The tragedy of 51 people murdered and many more injured two years ago by an Australian-born far-right extremist was commemorated in Christchurch this week by the New Zealand government along with family and friends of the victims. For the community – in New Zealand most importantly, but also in Australia and elsewhere across the globe – a Royal Commission of Inquiry into the attack on Christchurch mosques on 15 March 2019 offers sobering lessons.

Among the Royal Commission’s recommendations was the need to improve counter-terrorism efforts, promote social cohesion and an urgent call for stronger government leadership and direction in these areas.

As the Royal Commission report outlines, one of the political failures in New Zealand leading up to the massacre was in not adequately recognising the threat of extreme right-wing domestic terrorism, with too much focus on the dangers posed by Islamist extremism:

We have concluded that the counter-terrorism effort had been slow to understand the threat of extreme right-wing domestic terrorism ... Improved strategic leadership and greater accountability are required.

Crucially, the report emphasises the importance of “well-informed ministers” who possess a “thorough understanding of the immediate, medium-term and longer-term terrorism risks and threats”. This knowledge is key to a more holistic understanding of how extremism manifests.

In the aftermath of Christchurch, the Australian Security Intelligence Organisation (ASIO) declared that around a third of its counterterrorism portfolio was taken up combating the threat posed by right-wing extremism. ASIO’s Director-General Mike Burgess said white nationalist cells were proliferating across the country, with many prepared to engage in acts of violence.

A national hate crime database would provide all Australian states and territories, federal police, the private sector and NGOs with the necessary intelligence to act appropriately.

And yet, within political ranks, this issue has become increasingly entangled in definitions, with the result often being a dilution and downplaying of the threat that white nationalists present. Last month, Coalition senators amended a Labor-sponsored motion seeking to condemn right-wing extremism, instead, injecting language that raised the threat posed by far-left extremism and communism. This occurred despite academic researchers having debunked the idea of equating of far-right and far-left violence, and it ran contrary to a statement from ASIO on the “serious, increasing and evolving threat to security” from extremists such as neo-Nazis.

Home Affairs Minister Peter Dutton has also said both left-wing and right-wing “lunatics” needed to be dealt with. Liberal senator Concetta Fierravanti-Wells was critical of the language used by ASIO, claiming it “offended” conservatives. Immigration Minister Alex Hawke has also rejected the claim that extremism was on the rise in Australia.

Australia is hardly the only nation to see efforts to downplay the violence associated with right-wing extremists. In the United States after the storming of the Capitol in Washington on 6 January by right-wing groups, half of Republicans polled believed that responsibility for the riots laid largely with antifa, a loose coalition of “anti-fascist” activists, although there is nothing to support this claim.
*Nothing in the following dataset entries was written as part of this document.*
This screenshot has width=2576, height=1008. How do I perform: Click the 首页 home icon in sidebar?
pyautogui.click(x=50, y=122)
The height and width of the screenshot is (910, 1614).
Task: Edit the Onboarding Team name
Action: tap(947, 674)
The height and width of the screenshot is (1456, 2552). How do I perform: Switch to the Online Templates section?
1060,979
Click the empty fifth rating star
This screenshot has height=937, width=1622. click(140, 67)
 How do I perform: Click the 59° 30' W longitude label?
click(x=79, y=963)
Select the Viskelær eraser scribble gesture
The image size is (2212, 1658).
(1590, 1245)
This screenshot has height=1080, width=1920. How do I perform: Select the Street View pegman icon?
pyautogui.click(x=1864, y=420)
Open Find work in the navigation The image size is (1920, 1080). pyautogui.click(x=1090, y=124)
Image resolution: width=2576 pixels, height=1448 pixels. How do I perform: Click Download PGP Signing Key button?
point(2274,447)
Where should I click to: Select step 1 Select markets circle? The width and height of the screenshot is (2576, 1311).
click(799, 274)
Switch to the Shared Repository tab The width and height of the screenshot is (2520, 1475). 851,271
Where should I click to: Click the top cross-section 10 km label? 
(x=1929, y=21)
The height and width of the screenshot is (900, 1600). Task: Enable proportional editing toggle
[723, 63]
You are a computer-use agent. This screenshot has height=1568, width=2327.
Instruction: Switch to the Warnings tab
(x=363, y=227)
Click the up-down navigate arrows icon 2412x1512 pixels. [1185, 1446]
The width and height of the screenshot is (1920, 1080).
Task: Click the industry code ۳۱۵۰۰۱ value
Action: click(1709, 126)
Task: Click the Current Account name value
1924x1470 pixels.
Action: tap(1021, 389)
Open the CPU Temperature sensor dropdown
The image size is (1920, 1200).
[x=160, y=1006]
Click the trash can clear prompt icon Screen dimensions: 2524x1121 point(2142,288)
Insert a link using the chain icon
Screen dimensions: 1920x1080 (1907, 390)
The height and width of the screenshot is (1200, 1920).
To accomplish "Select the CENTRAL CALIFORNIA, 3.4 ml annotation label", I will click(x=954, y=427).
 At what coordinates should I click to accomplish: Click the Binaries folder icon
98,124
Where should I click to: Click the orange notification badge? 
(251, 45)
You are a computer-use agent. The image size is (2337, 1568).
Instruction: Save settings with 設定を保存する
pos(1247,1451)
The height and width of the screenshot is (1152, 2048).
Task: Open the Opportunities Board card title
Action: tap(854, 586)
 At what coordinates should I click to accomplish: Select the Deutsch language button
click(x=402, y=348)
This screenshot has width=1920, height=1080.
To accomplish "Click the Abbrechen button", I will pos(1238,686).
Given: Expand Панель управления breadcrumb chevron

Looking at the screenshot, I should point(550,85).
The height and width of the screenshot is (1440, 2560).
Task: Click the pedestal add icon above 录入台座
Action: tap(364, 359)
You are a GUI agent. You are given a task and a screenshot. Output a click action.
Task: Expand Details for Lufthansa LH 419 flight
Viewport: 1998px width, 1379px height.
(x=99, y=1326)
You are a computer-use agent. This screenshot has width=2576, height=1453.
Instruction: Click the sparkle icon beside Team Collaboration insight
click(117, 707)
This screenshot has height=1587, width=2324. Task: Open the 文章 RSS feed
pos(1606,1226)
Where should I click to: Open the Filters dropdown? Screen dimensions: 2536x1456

As the New Zealand Royal Commission report noted, nations are becoming increasingly “polarised around political, social, cultural, environmental, economic, ethnic [and] religious differences”, which propels the prospect of radicalising ideologies to “develop and flourish.”

The Covid-19 pandemic has only added to this social fracturing. A recent Lowy Institute survey showed that one in five Chinese Australians had faced verbal and physical violence. Other reports have indicated an increase in conspiracy theories that promote anti-Semitism and racism. On 26 January this year, far-right organisation the National Socialist Network, gathered in the Grampians mountain range in Victoria to promote an adherence to so-called “white power”.

The Royal Commission called for improved social cohesion and diversity across the community – from schools, workplaces and the public sector to policy and lawmakers. The report noted that New Zealand had not adequately dealt with hate speech and hate crime prior to the Christchurch massacre. The same can be said of Australia. Security experts have called for a national hate-crime database to be established to provide annual and quarterly updates that monitor hate speech and hate crimes. A national hate crime database, the reasoning goes, would provide all Australian states and territories, federal police, the private sector and NGOs with the necessary intelligence to act appropriately.

The Royal Commission report also noted the crucial role of government leadership in countering political polarisation and violent extremism, with a key to its success being predicated on its ability to include minority communities, First Nations peoples, civil society, the private sector and local governments in the decision-making processes.

The findings of the New Zealand Royal Commission have prompted a bipartisan inquiry into “extremist movements and radicalism in Australia”, and this is no doubt a welcome result. The challenge for the Australian government is to ensure it heeds the lessons.